> Work item: Rewrite the records starting at the line containing "The height and width of the screenshot is (615, 789)." and ending at the line containing "center [1110, 558].", swapping "In order to click on" for "To click on" and leaving everything else unchanged.

◆ ◆ ◆

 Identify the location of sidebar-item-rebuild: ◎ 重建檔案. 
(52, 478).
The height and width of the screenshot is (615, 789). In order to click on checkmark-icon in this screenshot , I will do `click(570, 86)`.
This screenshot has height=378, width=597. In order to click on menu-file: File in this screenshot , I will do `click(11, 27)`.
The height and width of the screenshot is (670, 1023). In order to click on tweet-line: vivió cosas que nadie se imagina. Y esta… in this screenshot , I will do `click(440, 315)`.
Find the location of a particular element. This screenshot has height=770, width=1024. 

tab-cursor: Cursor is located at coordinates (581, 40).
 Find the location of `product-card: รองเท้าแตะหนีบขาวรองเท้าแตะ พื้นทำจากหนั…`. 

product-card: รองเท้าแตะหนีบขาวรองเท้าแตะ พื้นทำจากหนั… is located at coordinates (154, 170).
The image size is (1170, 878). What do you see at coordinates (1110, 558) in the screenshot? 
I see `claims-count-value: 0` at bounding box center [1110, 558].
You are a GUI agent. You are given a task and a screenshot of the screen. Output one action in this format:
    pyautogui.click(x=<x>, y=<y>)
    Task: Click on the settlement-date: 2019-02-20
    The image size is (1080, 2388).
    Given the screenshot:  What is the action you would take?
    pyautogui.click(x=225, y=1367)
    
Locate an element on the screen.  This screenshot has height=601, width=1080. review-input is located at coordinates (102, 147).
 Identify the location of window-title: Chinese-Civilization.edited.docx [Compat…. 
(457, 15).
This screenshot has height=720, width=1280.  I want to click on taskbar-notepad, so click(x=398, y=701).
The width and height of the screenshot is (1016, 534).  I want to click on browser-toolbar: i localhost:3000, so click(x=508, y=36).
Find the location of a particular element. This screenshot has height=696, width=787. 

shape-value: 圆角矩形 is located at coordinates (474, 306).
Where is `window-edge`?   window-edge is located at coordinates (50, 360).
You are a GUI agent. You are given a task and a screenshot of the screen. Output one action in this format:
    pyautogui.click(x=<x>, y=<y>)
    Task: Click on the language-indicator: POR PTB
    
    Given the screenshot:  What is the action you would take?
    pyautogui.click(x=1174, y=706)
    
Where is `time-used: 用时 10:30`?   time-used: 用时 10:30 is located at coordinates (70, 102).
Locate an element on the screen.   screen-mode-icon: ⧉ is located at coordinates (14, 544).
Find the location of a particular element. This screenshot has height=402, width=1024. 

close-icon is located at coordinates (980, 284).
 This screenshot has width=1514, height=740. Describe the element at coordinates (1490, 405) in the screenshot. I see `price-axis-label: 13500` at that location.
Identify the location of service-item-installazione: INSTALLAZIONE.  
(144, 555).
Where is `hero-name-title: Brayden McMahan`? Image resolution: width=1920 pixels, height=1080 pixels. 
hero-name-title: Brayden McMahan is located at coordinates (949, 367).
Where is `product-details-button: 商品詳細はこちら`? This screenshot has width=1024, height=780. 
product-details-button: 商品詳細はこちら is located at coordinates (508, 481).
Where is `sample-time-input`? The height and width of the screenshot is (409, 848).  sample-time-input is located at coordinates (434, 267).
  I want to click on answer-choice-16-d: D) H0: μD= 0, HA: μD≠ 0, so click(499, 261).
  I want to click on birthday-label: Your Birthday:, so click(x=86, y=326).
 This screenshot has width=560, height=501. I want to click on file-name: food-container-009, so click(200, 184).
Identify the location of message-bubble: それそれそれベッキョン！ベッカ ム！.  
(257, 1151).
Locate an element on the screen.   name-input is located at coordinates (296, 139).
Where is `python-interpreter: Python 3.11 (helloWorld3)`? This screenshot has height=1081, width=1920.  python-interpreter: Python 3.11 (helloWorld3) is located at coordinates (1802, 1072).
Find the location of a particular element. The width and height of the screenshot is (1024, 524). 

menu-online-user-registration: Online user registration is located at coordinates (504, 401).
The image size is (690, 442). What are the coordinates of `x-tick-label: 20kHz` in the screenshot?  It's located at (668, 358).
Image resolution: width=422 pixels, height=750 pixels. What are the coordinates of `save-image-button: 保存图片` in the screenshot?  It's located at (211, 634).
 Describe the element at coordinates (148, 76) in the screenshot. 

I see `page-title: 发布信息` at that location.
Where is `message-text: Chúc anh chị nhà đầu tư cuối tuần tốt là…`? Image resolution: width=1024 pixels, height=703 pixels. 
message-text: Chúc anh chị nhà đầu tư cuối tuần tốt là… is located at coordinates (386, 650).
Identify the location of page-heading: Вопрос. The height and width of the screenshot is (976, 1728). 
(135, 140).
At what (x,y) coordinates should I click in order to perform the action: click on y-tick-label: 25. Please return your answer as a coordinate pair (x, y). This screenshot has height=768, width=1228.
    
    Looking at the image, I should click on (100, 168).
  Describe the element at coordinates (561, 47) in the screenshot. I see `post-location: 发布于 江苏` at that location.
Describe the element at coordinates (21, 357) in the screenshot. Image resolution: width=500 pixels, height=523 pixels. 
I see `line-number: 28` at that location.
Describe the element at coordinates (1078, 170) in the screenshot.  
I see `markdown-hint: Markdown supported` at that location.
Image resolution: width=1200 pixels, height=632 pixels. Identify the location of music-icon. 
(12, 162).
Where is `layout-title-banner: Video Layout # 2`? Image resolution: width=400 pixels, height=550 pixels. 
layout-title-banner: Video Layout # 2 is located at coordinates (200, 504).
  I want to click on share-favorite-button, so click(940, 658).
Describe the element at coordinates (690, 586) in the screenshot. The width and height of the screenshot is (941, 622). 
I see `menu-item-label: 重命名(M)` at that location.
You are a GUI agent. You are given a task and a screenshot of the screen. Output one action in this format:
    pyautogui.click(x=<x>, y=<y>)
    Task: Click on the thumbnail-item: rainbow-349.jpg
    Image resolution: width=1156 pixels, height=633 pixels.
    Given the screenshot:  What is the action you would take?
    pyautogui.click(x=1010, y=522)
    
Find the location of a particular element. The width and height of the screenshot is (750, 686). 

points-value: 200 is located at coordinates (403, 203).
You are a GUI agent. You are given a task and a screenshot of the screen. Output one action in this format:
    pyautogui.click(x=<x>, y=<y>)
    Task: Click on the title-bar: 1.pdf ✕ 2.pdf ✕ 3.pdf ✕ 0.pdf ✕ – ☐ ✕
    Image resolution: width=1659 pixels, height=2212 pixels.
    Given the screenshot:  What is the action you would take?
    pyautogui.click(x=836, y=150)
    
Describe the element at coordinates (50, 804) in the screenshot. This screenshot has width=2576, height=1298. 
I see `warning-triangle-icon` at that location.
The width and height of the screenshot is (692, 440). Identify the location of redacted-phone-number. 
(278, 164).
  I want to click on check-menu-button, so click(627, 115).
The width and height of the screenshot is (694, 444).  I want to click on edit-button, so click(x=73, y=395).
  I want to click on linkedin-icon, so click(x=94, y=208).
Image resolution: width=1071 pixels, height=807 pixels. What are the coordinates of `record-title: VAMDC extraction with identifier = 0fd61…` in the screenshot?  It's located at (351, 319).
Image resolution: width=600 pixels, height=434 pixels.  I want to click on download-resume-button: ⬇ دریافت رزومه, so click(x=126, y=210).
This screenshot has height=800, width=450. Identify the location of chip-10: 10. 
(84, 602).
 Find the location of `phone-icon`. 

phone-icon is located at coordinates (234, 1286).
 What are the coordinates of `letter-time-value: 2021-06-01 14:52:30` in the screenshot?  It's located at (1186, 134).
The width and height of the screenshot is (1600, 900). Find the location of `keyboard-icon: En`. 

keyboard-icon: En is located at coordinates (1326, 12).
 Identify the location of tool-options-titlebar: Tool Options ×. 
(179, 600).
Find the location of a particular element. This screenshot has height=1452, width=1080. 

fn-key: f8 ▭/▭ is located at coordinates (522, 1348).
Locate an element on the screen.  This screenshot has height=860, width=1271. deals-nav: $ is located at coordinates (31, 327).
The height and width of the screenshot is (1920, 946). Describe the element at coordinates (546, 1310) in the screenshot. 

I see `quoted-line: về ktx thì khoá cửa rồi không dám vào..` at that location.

◆ ◆ ◆

> Written solution:
The height and width of the screenshot is (615, 789). To click on checkmark-icon in this screenshot , I will do `click(570, 86)`.
This screenshot has height=378, width=597. To click on menu-file: File in this screenshot , I will do `click(11, 27)`.
The height and width of the screenshot is (670, 1023). To click on tweet-line: vivió cosas que nadie se imagina. Y esta… in this screenshot , I will do `click(440, 315)`.
Find the location of a particular element. This screenshot has height=770, width=1024. 

tab-cursor: Cursor is located at coordinates (581, 40).
 Find the location of `product-card: รองเท้าแตะหนีบขาวรองเท้าแตะ พื้นทำจากหนั…`. 

product-card: รองเท้าแตะหนีบขาวรองเท้าแตะ พื้นทำจากหนั… is located at coordinates (154, 170).
The image size is (1170, 878). What do you see at coordinates (1110, 558) in the screenshot? 
I see `claims-count-value: 0` at bounding box center [1110, 558].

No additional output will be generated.